Your goal:
Stopping right after the line with "Task: Select the C: drive status circle", please reproduce the material below exactly from its first line.

+ + +

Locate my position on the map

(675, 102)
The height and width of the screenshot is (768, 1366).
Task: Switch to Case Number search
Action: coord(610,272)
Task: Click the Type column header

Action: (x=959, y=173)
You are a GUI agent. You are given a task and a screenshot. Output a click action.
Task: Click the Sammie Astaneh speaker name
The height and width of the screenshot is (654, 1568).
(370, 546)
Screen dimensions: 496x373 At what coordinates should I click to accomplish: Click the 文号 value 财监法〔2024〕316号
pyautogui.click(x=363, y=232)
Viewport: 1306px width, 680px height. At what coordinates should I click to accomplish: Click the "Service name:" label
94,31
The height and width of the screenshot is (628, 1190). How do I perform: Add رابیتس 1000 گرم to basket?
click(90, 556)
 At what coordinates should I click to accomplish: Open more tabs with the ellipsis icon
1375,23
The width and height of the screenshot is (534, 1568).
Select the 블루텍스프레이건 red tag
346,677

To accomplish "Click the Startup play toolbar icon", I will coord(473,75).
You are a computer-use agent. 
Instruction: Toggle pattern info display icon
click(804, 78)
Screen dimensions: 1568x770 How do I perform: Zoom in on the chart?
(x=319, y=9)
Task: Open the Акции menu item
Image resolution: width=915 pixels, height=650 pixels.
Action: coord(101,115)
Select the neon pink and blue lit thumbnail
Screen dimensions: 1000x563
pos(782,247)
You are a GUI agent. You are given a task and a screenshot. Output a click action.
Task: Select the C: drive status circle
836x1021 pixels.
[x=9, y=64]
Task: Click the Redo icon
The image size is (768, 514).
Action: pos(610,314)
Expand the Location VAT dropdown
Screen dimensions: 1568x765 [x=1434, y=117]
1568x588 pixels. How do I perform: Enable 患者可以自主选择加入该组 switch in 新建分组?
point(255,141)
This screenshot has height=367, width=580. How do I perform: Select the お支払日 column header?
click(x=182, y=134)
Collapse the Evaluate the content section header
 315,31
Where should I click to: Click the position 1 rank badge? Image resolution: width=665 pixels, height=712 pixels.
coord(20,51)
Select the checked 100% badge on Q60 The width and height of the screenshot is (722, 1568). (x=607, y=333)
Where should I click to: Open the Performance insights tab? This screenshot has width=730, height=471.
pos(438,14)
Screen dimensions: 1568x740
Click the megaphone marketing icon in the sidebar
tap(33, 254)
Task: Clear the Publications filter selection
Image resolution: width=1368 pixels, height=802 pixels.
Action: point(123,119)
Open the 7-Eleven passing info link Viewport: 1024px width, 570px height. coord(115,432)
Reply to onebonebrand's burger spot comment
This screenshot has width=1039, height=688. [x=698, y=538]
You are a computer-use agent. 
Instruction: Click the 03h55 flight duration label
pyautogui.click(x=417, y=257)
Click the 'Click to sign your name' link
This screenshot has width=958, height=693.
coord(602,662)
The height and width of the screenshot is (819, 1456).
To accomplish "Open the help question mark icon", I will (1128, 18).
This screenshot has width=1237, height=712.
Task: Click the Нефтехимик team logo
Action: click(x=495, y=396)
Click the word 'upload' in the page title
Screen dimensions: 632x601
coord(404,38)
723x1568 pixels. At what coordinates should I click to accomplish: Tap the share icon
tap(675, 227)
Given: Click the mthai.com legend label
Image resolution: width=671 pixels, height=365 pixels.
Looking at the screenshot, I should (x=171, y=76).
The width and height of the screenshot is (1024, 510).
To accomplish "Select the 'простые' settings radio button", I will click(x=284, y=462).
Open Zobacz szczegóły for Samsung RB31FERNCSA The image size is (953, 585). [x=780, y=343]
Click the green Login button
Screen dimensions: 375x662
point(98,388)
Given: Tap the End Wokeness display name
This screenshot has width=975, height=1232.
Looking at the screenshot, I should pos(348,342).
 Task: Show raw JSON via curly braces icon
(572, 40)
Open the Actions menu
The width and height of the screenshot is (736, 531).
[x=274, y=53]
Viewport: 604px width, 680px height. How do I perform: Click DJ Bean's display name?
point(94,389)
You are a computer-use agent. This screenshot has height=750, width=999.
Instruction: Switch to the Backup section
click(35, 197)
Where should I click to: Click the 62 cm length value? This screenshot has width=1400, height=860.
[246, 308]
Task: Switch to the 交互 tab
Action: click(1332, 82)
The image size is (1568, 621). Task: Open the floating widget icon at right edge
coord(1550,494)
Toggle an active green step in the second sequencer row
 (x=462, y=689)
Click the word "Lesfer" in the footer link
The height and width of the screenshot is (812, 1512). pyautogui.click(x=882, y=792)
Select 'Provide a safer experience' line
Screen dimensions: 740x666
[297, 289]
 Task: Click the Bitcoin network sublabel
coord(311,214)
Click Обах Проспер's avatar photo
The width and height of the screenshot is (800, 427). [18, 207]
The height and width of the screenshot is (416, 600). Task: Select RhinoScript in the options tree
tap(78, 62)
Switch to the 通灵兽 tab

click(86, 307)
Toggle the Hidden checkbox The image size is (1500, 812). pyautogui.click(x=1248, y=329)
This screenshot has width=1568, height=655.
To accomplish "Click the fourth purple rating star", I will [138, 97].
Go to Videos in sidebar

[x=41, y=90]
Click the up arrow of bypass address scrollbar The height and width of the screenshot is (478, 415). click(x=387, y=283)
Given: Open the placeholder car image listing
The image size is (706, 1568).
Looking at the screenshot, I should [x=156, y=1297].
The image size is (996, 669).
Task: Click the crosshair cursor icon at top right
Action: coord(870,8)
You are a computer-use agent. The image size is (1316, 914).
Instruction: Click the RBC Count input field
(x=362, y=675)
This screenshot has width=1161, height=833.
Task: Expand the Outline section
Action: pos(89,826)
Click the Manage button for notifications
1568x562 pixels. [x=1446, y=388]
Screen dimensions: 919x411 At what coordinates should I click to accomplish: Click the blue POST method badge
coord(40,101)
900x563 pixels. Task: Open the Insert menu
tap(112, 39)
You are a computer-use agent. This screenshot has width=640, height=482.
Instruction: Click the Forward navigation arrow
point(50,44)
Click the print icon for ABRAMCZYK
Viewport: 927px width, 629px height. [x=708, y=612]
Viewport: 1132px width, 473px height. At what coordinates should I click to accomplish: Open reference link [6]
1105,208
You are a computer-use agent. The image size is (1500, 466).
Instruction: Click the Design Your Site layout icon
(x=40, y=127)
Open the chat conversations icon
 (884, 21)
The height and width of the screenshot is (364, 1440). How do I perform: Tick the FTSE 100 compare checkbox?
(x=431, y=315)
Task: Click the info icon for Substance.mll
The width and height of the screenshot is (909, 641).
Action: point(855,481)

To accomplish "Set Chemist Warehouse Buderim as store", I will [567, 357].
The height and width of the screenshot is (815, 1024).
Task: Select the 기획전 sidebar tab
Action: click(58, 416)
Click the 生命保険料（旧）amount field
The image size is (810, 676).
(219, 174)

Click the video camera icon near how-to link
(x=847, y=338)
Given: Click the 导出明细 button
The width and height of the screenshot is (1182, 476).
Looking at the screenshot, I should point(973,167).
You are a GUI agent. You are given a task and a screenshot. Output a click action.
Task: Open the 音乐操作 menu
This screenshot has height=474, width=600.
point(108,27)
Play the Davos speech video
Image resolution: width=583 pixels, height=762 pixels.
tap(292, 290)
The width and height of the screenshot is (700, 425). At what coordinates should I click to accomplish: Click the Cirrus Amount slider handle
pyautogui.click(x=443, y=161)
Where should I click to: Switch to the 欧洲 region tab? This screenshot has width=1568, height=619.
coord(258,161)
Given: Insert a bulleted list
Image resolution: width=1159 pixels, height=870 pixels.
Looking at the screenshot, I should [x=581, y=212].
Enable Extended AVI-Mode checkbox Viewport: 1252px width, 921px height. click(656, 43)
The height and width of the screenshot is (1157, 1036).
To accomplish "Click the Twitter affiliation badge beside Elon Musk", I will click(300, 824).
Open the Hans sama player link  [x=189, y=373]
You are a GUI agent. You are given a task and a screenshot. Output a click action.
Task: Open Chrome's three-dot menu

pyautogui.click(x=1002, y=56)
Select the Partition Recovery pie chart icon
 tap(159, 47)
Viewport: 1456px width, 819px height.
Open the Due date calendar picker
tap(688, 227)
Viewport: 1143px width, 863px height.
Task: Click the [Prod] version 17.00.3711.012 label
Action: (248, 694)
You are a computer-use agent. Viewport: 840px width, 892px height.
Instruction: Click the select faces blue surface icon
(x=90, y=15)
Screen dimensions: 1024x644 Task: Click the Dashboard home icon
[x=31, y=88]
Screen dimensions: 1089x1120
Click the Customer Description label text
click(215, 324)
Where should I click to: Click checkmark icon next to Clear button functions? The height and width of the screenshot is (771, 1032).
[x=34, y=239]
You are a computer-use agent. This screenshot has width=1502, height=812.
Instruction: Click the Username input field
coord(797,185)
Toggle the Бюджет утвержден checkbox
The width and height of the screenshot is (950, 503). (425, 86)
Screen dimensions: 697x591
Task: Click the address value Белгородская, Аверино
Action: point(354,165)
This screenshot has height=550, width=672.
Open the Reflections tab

+ + +

Your response:
Locate my position on the map

(675, 102)
The height and width of the screenshot is (768, 1366).
Task: Switch to Case Number search
Action: coord(610,272)
Task: Click the Type column header

Action: (x=959, y=173)
You are a GUI agent. You are given a task and a screenshot. Output a click action.
Task: Click the Sammie Astaneh speaker name
The height and width of the screenshot is (654, 1568).
(370, 546)
Screen dimensions: 496x373 At what coordinates should I click to accomplish: Click the 文号 value 财监法〔2024〕316号
pyautogui.click(x=363, y=232)
Viewport: 1306px width, 680px height. At what coordinates should I click to accomplish: Click the "Service name:" label
94,31
The height and width of the screenshot is (628, 1190). How do I perform: Add رابیتس 1000 گرم to basket?
click(90, 556)
 At what coordinates should I click to accomplish: Open more tabs with the ellipsis icon
1375,23
The width and height of the screenshot is (534, 1568).
Select the 블루텍스프레이건 red tag
346,677

To accomplish "Click the Startup play toolbar icon", I will coord(473,75).
You are a computer-use agent. 
Instruction: Toggle pattern info display icon
click(804, 78)
Screen dimensions: 1568x770 How do I perform: Zoom in on the chart?
(x=319, y=9)
Task: Open the Акции menu item
Image resolution: width=915 pixels, height=650 pixels.
Action: coord(101,115)
Select the neon pink and blue lit thumbnail
Screen dimensions: 1000x563
pos(782,247)
You are a GUI agent. You are given a task and a screenshot. Output a click action.
Task: Select the C: drive status circle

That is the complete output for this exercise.